Parrandas are spontaneous, so every household must be prepared all throughout the holidays and at all hours to receive guests. Rum and traditional food, such as arroz con gandules (rice and pigeon peas), pernil (pork shoulder) and pasteles (similar to tamales, but made from plantains or yuca), are often available.
In Puerto Rico and in many Latin American countries, Three Kings Day is also significant. The holiday commemorates the journey of the three kings to bring gifts to Baby Jesus and falls on January 6. In many cities and towns, colorful parades will mark day, which is also known as Epiphany.
Finland: Graveside Candles
On Christmas Eve, Finns traditionally place candles on the graves of relatives.
The tradition has its roots in pre-Christian times, when ancient Finns believed that the Winter Solstice — which is around the same time as Christmas — brought out the spirits of the dead. Food would be left out on tables and families would sleep on the floor in order to let the dead have a good meal and a place to rest when they visited. The candle tradition remains, and it became especially popular after the 1920s as Finns began to put candles on the graves of dead soldiers. Today, Christmas Eve is still a significant night for honoring those who have died in war. The practice of putting candles by graves around Christmas is also common in Estonia.
Colombia: Dia de las Velitas and Novenas
The novena is a series of prayers that is said for nine consecutive days in anticipation of the birth of Jesus, beginning on December 16. The prayers are petitions, but are also offerings of thanks. Families typically gather around nativity scenes and pray together. Novenas can be held in different homes each night. After the prayer, people play instruments and sing villancicos or carols.
Another common Christmas tradition in Colombia is the Dia de las Velitas or Day of the Candles.
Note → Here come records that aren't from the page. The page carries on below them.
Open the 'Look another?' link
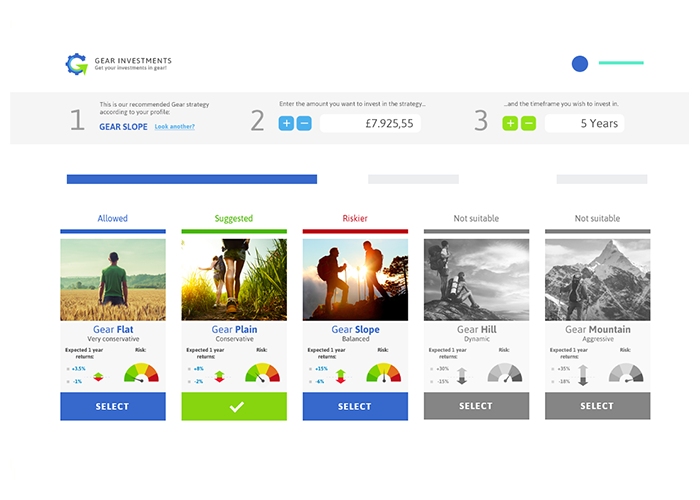Screen dimensions: 700x500 174,127
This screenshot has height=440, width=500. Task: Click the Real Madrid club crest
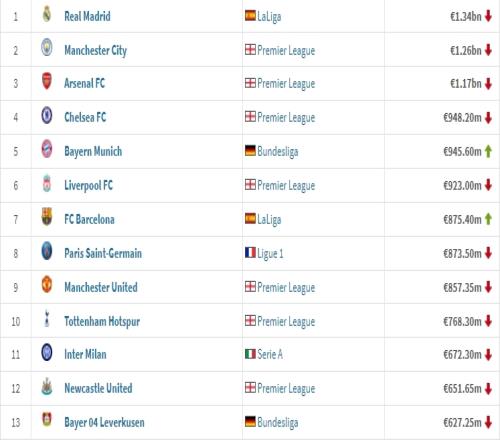(47, 14)
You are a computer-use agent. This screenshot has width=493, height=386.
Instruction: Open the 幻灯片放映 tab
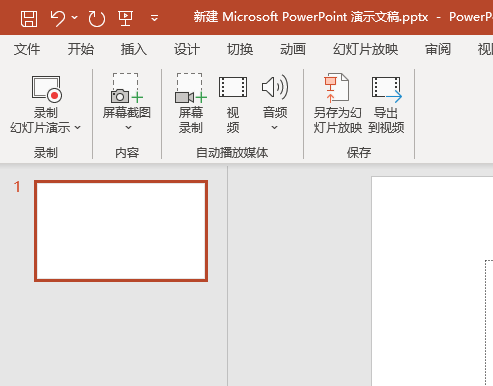pyautogui.click(x=365, y=49)
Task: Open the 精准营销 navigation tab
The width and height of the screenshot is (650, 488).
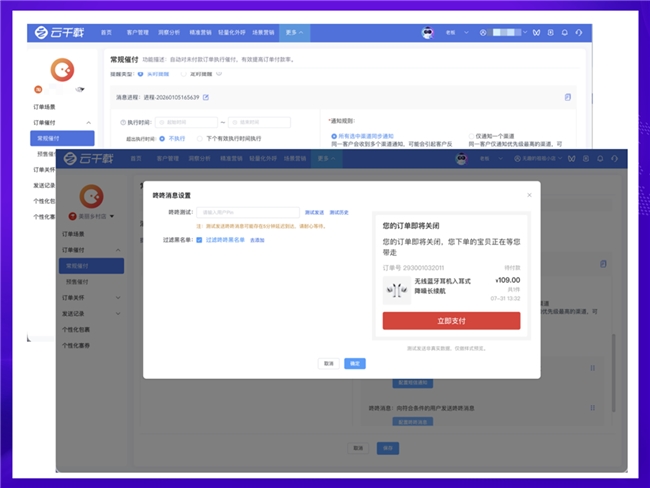Action: pos(204,33)
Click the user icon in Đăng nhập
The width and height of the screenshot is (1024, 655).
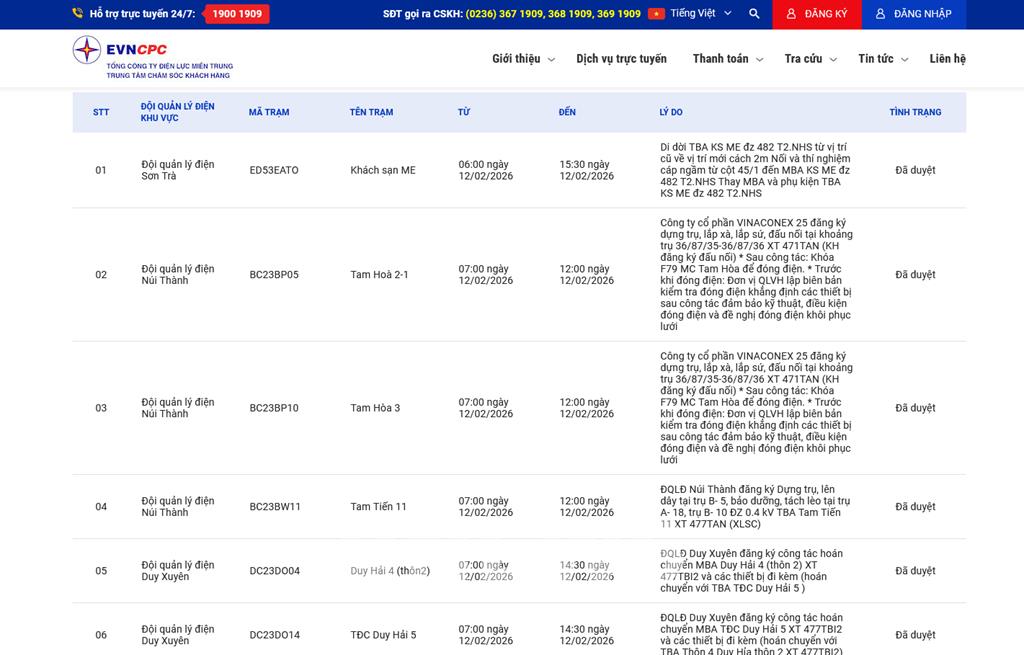click(880, 14)
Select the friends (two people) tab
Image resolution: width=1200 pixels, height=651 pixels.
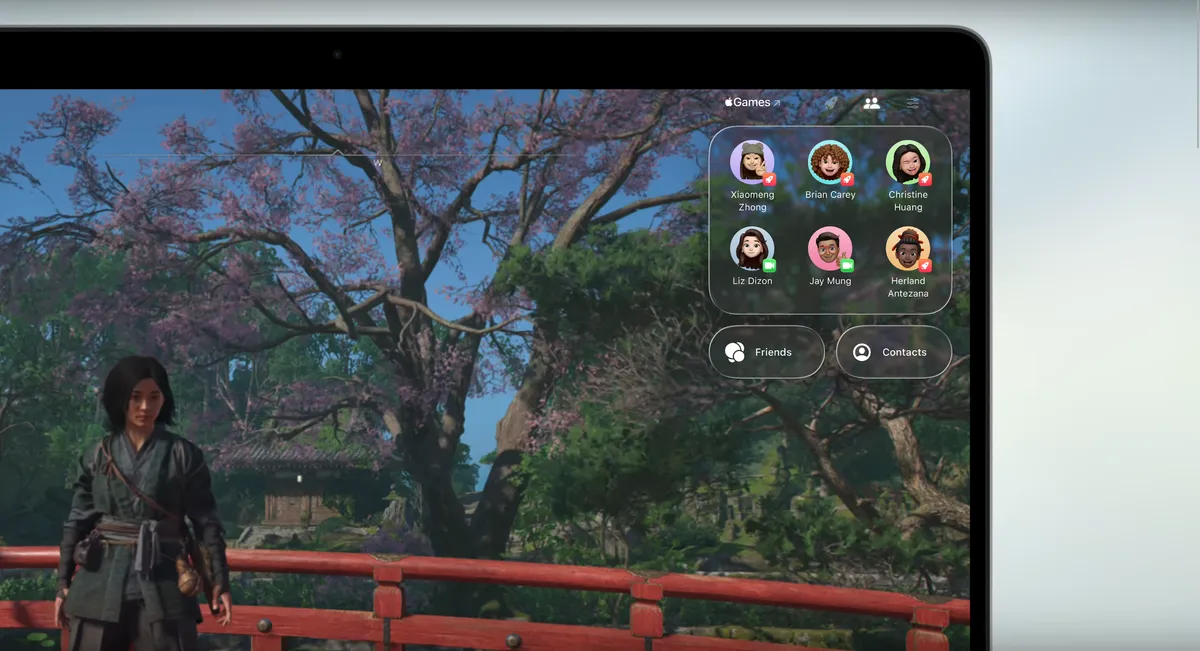point(871,103)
Almost any outdoor area that can be covered with candles, from streets to porches and driveways, will be lit up to in anticipation of the Feast of the Immaculate Conception, which is observed December 8. The feast day is very significant in Colombia, which is heavily Catholic.
The photo above shows a Dia de las Venitas light display along a river Medellin, Colombia.
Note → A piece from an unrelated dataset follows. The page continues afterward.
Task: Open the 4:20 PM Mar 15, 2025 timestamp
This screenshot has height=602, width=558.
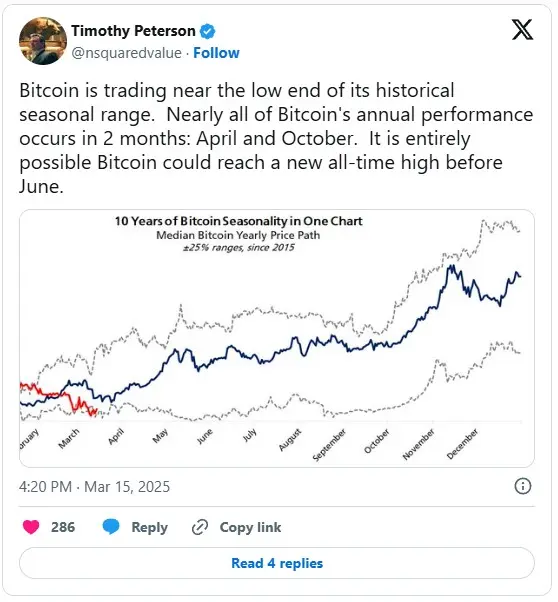Action: tap(94, 487)
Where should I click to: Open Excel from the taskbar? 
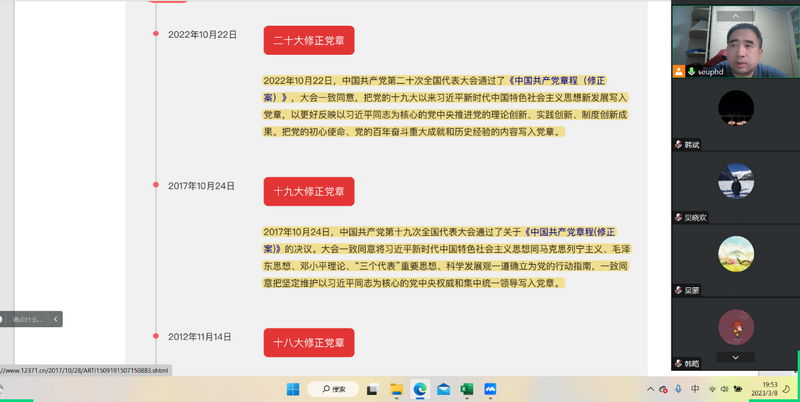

Christmas Eve is the most important Christmas celebration day in Colombia, as families pray the last novena and gather late at night to open presents as the clock hits midnight.
Poland: Christmas Wafers
Christmas Eve starts with fasting and ends with feasting in largely Roman Catholic Poland. The Christmas meal, wigilia, is one of the most important meals of the year. A significant part of it happens when families and close friends share in eating a piece of Christmas wafer, which is typically stamped with a nativity scene or another Christmas symbol and has been blessed by the local bishop.
Families exchange gifts on Christmas Eve and traditionally end the night by attending Midnight Mass.
In the Eastern European nation of Georgia, Christmas is celebrated on January 7, according to the Orthodox calendar. One of the most traditional observations is the alilo, where mostly kids dress in special costumes and gather for mass walks on the streets and sing carols.
In Georgia, Santa Claus is known as tovlis papa, which means “Grandfather snow.” He usually wears a long white beard with a choka, a traditional Georgian outfit, and a nabadi, which is a fur cloak.
In the photo above, kids join in an alilo march.